When the police departed, the locals thanked them. ‘They thought we were going to go away and never come back,’ says Peter George. Six months later, in March 2001, some of the team returned for more interviews; in October that year they visited yet again. By then, according to Karen Vaughan, who went on the two latter occasions, ‘it was clear they wished we’d go away … They thought we’d go there once and then realise how difficult, logistically, it was to pursue. The men just thought they could get away with it.’

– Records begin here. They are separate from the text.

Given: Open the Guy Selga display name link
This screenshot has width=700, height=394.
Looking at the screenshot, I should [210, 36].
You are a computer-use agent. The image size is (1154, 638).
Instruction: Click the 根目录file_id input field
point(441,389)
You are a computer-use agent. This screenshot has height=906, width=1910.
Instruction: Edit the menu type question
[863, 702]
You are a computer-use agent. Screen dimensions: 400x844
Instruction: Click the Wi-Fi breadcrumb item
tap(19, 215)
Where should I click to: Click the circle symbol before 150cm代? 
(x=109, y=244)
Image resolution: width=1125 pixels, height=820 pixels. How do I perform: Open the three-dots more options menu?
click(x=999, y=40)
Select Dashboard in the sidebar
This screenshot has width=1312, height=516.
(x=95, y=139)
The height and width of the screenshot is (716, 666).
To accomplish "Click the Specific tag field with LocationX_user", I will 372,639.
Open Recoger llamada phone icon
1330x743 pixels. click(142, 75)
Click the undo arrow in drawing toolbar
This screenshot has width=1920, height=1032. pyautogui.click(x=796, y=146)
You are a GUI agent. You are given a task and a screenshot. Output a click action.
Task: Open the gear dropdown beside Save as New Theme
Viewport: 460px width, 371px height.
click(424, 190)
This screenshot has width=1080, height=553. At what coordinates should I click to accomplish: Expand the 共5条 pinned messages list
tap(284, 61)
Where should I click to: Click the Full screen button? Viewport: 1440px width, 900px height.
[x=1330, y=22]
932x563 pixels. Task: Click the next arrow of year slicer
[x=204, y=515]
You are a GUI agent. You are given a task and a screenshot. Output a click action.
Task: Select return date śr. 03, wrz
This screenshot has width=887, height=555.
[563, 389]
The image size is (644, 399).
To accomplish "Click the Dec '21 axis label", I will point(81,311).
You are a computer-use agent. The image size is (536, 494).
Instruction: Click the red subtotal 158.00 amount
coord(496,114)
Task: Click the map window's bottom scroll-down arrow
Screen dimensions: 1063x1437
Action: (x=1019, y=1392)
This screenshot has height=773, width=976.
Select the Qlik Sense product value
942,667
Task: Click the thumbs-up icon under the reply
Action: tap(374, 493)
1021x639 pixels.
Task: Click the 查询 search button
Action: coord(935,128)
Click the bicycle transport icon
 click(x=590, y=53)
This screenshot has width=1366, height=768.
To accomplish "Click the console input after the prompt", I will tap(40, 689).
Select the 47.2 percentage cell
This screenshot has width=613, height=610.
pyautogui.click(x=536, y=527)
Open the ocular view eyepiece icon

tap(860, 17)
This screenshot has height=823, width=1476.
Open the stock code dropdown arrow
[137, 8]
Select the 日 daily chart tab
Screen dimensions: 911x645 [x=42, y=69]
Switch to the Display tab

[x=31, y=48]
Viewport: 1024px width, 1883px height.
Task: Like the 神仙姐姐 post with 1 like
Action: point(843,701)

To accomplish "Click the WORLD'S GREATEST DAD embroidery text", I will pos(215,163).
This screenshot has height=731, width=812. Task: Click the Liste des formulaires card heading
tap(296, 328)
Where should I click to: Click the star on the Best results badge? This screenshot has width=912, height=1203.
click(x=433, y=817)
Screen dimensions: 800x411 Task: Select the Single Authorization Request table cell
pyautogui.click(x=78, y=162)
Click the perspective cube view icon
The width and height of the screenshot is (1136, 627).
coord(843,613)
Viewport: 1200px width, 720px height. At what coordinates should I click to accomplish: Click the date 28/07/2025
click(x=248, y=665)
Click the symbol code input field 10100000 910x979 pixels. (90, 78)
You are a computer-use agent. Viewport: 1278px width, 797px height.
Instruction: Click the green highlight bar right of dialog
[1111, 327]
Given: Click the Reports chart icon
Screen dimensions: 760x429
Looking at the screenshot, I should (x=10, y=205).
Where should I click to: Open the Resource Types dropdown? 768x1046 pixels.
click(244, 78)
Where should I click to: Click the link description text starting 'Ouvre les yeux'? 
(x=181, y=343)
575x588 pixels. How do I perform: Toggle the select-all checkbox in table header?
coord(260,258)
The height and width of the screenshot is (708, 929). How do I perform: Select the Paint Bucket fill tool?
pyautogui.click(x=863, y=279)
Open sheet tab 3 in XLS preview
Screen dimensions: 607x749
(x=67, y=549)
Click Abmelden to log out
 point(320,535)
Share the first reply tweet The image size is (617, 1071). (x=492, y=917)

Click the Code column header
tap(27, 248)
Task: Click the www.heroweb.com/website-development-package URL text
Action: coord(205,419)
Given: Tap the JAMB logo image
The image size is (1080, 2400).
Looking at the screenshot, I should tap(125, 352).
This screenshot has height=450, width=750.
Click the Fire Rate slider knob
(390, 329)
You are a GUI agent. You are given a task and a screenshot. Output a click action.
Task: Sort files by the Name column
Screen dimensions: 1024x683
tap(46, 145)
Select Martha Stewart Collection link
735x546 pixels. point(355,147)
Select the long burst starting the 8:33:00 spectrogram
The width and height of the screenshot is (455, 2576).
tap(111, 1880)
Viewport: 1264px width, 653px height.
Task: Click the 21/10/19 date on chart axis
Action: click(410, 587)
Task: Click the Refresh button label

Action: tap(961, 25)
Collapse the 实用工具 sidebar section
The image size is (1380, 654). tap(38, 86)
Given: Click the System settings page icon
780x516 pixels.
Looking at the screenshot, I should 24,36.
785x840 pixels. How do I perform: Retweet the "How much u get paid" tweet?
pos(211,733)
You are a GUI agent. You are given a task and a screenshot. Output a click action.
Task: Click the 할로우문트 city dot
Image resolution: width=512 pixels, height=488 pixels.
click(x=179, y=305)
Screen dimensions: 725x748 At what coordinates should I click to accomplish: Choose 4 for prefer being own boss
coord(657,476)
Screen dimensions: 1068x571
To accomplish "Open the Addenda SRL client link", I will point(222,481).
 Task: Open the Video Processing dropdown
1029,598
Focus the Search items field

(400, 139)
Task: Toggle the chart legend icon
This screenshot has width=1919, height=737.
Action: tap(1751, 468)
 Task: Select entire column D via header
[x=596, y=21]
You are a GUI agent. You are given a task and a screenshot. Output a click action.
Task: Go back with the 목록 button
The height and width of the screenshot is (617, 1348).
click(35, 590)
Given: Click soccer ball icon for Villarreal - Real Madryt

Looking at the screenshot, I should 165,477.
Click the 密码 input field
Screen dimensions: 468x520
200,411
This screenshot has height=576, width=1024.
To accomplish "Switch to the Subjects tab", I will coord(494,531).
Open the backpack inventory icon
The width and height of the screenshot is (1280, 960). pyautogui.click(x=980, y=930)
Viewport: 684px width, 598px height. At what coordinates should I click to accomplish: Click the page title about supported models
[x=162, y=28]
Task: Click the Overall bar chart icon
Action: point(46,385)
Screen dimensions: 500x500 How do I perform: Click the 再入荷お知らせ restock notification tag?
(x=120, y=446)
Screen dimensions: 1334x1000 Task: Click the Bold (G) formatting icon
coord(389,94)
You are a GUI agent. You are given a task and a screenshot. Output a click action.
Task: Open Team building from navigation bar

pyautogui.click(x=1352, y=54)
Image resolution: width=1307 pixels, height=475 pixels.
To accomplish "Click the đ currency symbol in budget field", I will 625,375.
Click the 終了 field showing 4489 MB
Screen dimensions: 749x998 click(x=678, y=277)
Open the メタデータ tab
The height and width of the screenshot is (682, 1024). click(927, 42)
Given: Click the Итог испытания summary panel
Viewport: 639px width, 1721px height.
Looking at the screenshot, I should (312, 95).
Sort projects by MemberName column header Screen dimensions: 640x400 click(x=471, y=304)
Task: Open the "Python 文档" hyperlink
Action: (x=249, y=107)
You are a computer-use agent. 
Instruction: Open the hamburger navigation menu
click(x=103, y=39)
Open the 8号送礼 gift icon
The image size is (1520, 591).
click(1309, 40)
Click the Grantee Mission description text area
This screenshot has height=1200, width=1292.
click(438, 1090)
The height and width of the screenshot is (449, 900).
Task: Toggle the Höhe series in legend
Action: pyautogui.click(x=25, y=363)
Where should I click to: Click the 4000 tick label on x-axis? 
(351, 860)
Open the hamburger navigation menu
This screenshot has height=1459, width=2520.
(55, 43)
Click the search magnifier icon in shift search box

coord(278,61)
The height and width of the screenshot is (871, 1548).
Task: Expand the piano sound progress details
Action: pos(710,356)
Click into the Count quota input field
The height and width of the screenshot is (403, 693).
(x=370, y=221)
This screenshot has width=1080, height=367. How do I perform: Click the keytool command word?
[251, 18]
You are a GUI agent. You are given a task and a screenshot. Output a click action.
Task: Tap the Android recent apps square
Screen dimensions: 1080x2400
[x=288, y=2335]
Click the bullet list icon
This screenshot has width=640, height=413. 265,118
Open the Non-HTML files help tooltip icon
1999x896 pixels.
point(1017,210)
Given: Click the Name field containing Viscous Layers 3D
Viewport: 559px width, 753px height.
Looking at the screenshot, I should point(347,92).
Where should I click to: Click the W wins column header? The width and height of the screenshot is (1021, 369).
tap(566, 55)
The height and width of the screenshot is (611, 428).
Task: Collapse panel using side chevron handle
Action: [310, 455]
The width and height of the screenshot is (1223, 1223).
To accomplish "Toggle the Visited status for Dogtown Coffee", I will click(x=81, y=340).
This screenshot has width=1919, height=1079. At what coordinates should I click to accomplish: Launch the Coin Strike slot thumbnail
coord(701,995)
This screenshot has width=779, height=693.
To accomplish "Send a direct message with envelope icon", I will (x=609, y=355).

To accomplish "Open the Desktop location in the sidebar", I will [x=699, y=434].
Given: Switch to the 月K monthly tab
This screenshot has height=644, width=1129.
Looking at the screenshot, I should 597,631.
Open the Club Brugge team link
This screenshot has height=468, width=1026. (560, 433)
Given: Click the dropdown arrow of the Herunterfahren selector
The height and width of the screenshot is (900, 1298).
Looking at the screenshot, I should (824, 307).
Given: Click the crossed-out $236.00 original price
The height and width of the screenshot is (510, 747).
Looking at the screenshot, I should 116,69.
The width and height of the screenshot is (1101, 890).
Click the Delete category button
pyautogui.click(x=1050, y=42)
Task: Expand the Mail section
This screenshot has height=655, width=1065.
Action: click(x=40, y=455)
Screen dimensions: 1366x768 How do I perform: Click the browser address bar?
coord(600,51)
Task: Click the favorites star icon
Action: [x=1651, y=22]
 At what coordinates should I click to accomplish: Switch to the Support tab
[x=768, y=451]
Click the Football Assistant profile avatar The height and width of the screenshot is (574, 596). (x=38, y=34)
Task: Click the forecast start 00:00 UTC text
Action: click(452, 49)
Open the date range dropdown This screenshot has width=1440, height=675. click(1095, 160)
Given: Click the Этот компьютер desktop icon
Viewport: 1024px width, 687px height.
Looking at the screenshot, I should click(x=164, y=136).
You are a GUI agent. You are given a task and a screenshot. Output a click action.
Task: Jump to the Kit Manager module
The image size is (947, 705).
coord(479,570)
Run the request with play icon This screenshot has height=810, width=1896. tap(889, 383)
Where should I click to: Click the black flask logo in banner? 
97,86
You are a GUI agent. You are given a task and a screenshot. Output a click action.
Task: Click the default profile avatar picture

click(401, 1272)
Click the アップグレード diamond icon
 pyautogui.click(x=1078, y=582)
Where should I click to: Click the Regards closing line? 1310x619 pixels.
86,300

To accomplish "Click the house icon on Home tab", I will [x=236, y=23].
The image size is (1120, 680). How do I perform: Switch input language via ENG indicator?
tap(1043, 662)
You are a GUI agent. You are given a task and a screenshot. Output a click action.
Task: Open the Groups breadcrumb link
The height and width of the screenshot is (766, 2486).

By mid-2001 police had finished their inquiries and built up an extensive file of evidence. But Leon Salt was deeply sceptical, and predicted that they would get no further. Salt, who had opposed a prosecution from the outset, told detectives, ‘The women may speak to you, they may give you statements, but you’ll never get them to go to court and give evidence. You’ll never get the Pitcairners to testify against each other.’
Now that I was on the island, with the trials starting shortly, I was about to find out whether or not he was right.